Print the lines below from the line with "This screenshot has width=467, height=248." to the line with "Task: Click the white scoop in the photo" exactly, keeping both ends, and print no pictures.
(EXTRACTED ENTRIES Opens)
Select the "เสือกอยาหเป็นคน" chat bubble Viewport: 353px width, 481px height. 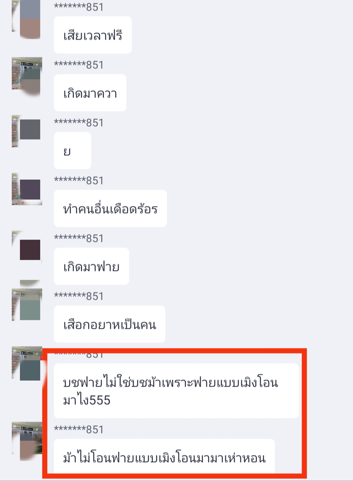[x=109, y=324]
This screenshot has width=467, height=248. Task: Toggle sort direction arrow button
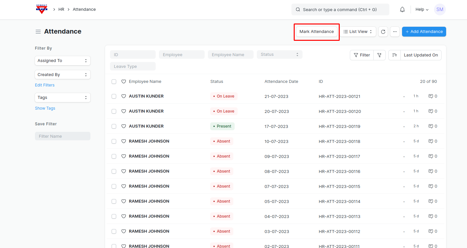coord(394,55)
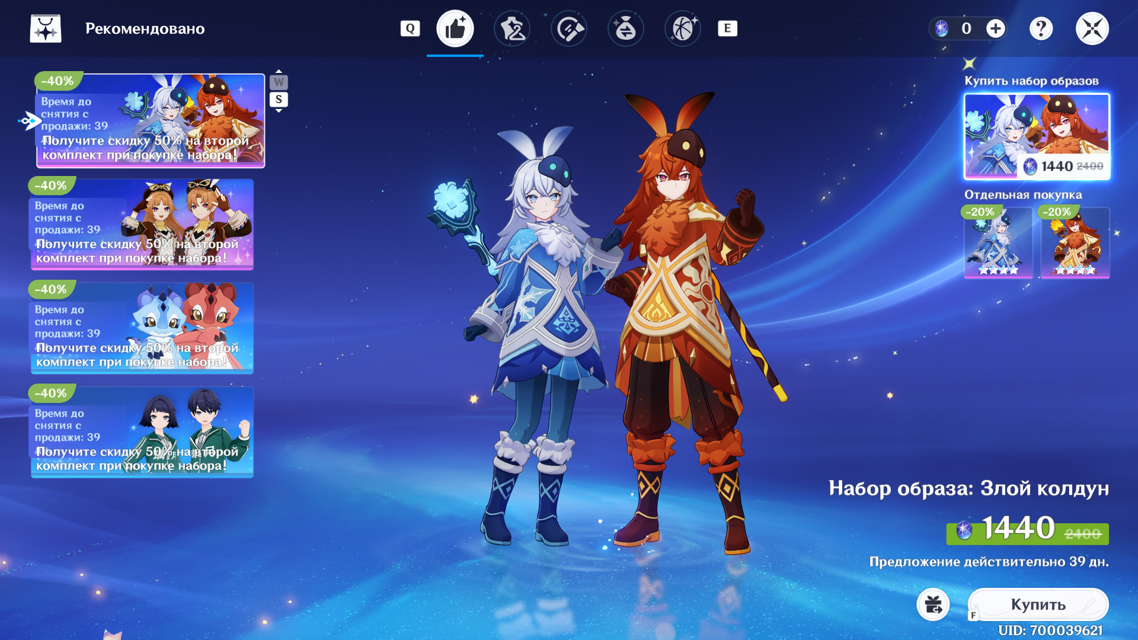Open the Recommended thumbs-up tab
The width and height of the screenshot is (1138, 640).
tap(455, 28)
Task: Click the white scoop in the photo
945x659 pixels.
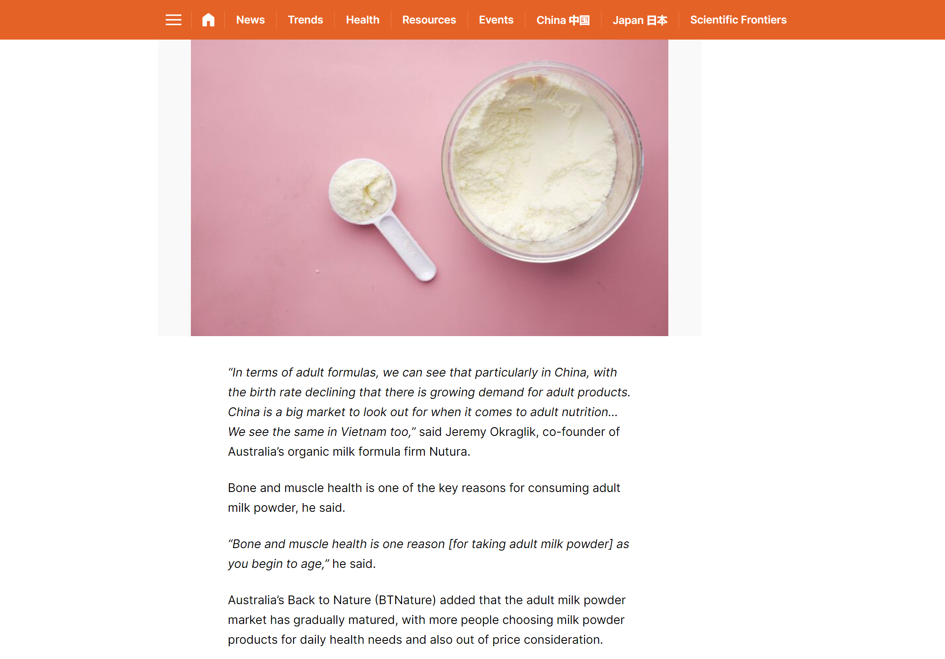Action: [x=381, y=219]
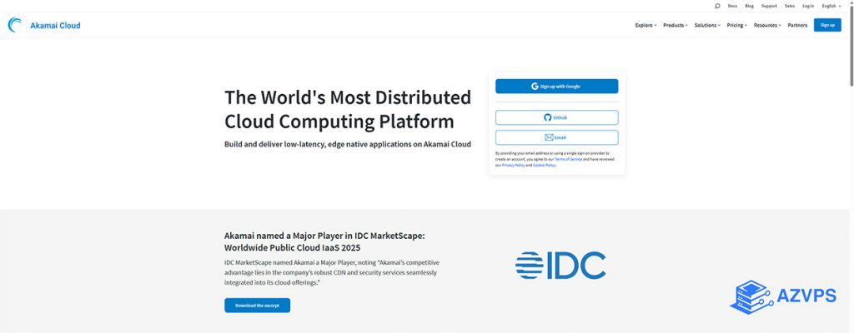Viewport: 854px width, 333px height.
Task: Expand the Explore menu
Action: [x=646, y=25]
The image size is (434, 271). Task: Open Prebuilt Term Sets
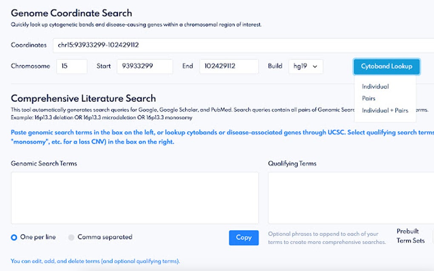(x=410, y=236)
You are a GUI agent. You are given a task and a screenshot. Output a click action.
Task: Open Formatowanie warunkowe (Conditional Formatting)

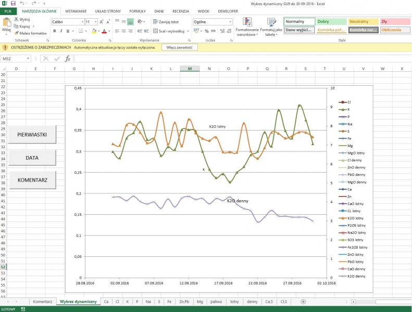point(247,24)
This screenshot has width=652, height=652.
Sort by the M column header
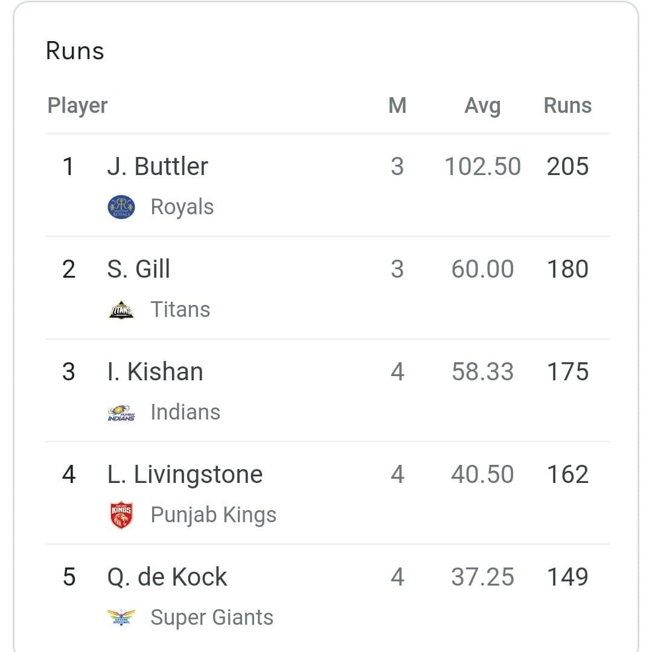[x=398, y=105]
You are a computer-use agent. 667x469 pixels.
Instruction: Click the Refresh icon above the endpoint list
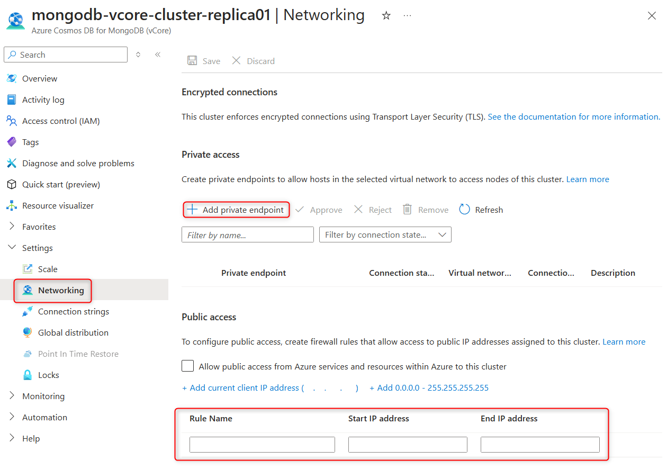click(x=464, y=209)
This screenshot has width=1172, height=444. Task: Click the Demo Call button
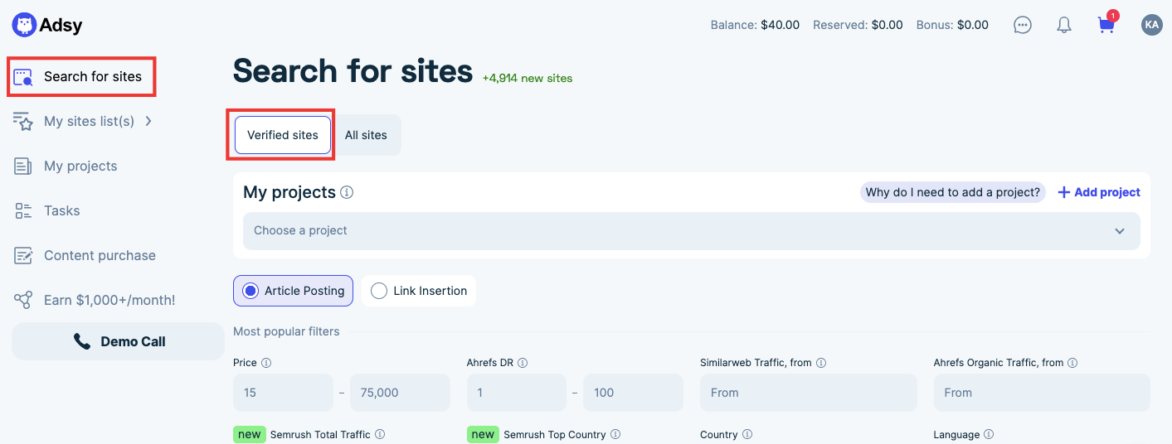tap(119, 341)
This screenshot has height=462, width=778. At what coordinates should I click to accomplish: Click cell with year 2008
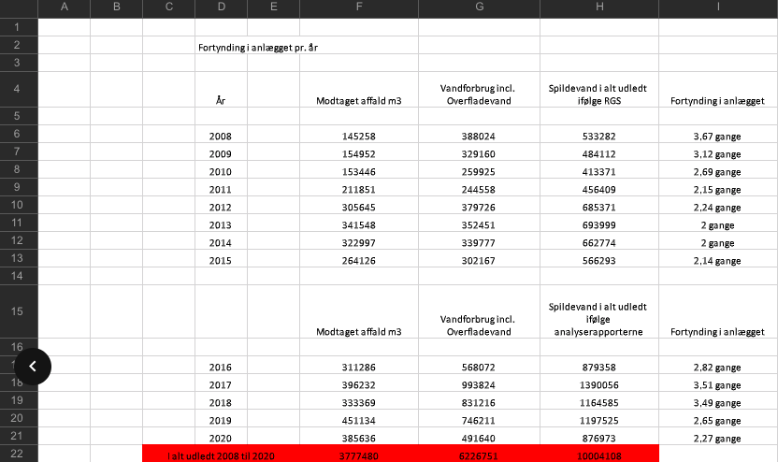221,136
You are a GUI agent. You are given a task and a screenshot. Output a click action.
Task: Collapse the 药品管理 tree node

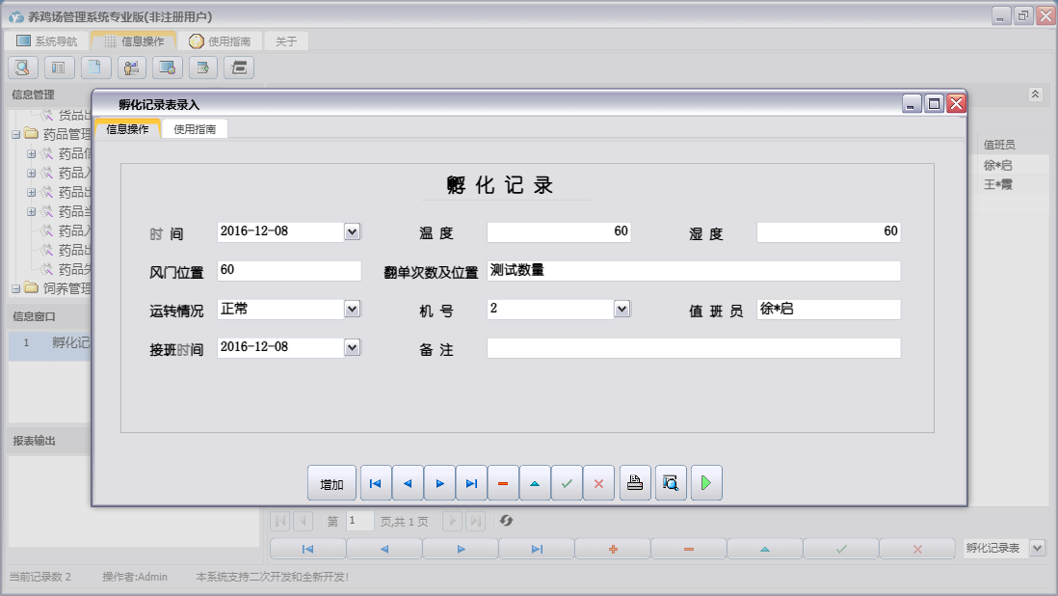pos(16,134)
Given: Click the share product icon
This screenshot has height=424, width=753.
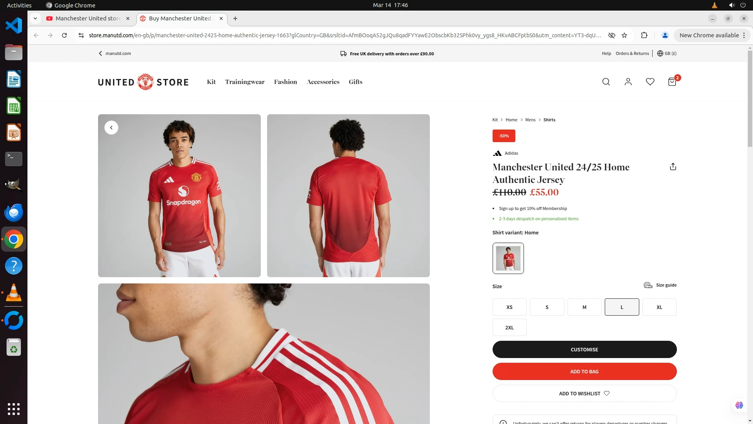Looking at the screenshot, I should (673, 167).
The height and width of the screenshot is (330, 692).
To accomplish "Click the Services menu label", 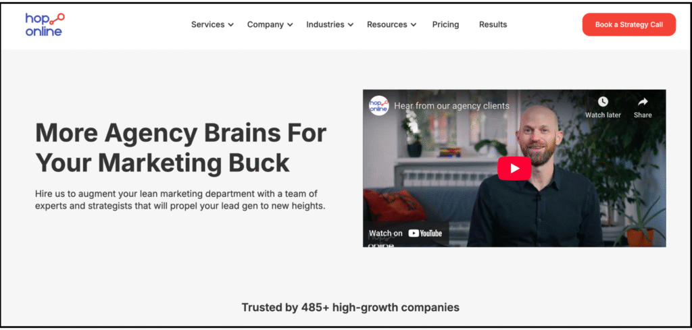I will [x=208, y=25].
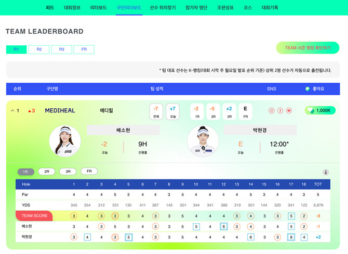Click the 좋아요 header heart icon
Screen dimensions: 348x254
(x=307, y=89)
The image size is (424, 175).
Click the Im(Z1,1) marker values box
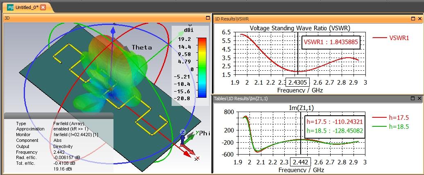[x=335, y=127]
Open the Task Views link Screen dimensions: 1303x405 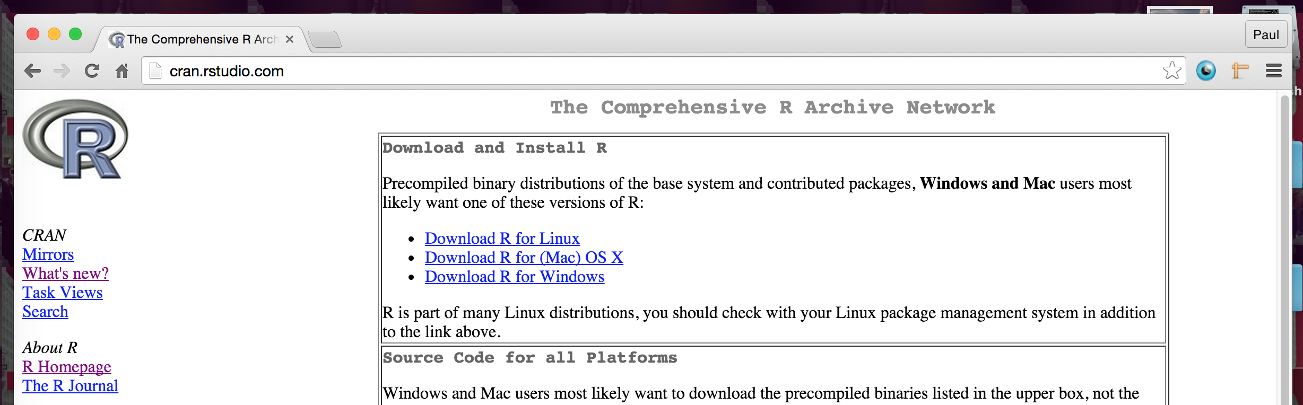pyautogui.click(x=62, y=293)
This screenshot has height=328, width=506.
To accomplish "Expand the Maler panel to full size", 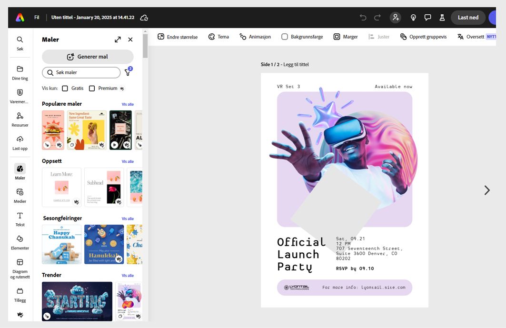I will tap(118, 40).
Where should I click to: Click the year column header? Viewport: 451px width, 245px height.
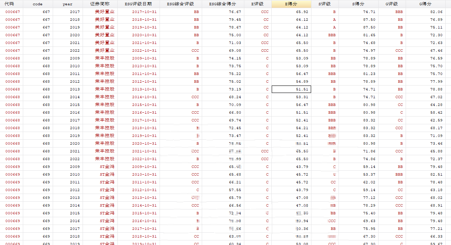tap(67, 4)

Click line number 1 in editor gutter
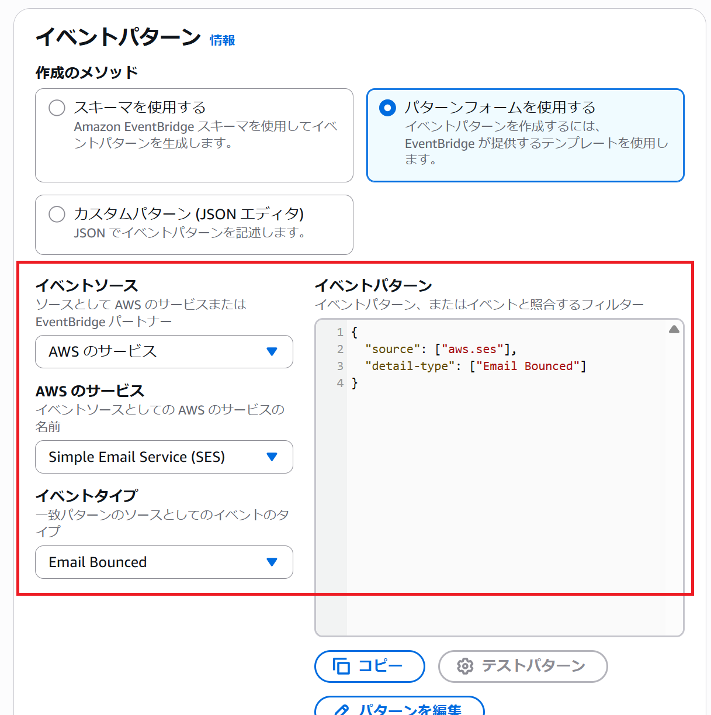click(x=339, y=332)
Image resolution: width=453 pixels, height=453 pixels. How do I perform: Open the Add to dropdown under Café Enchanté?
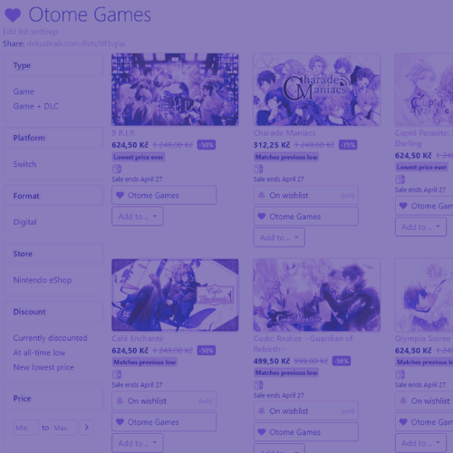click(x=138, y=443)
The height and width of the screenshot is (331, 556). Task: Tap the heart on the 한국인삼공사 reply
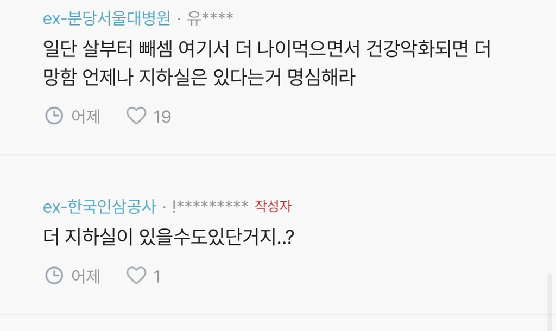pos(136,276)
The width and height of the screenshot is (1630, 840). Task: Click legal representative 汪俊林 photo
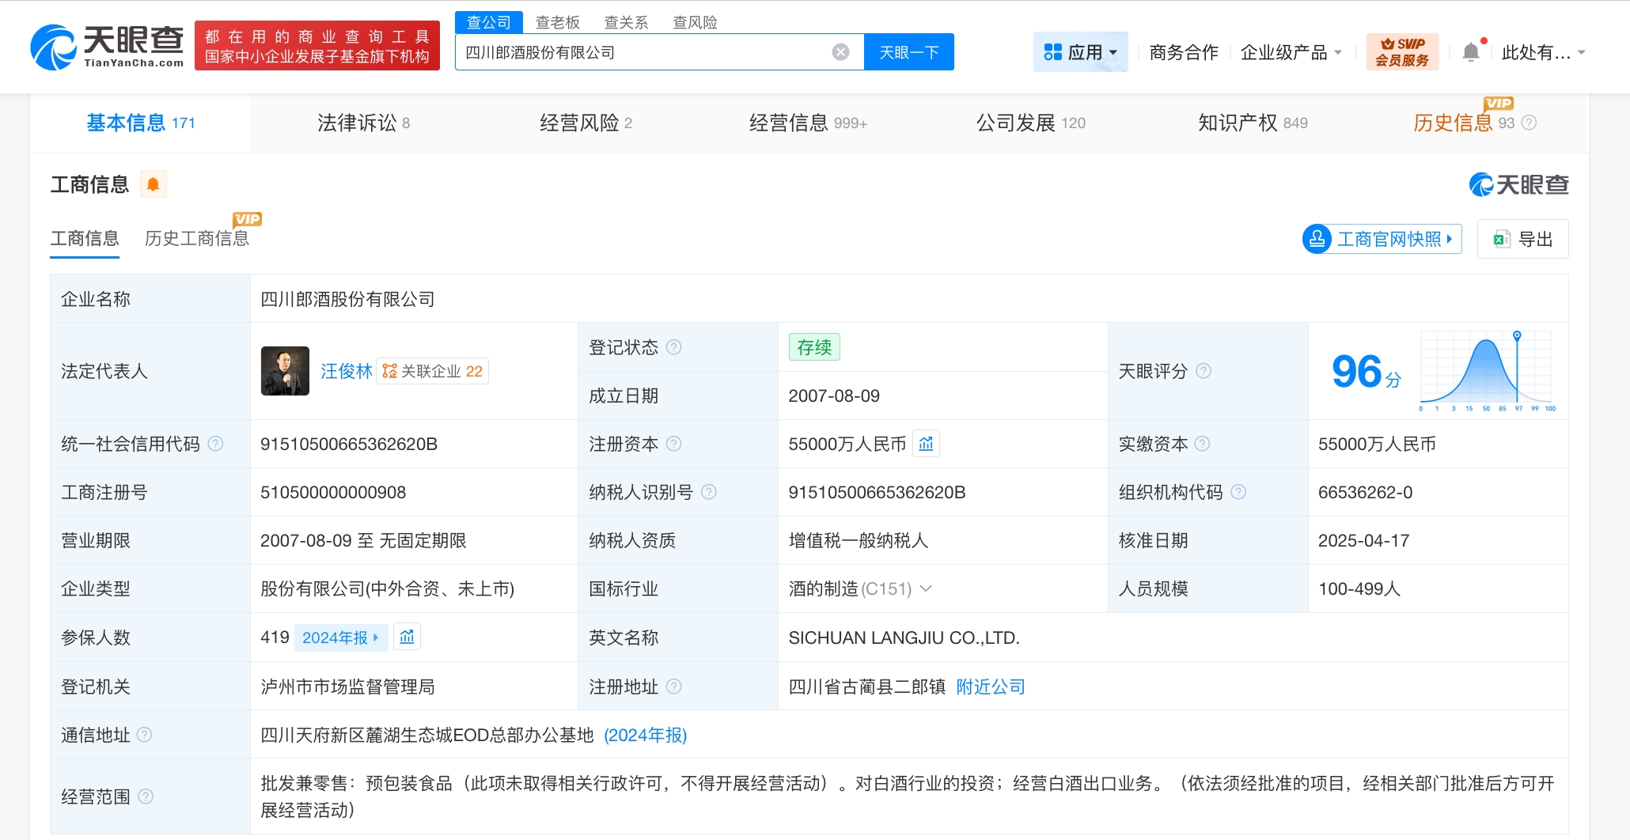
(EXTRACTED ENTRIES Closes)
EXERCISE ANSWER:
This screenshot has width=467, height=248. Task: Toggle sort direction arrow button
coord(394,55)
Open the Recommended thumbs-up tab
The width and height of the screenshot is (1138, 640).
tap(455, 28)
Task: Click the white scoop in the photo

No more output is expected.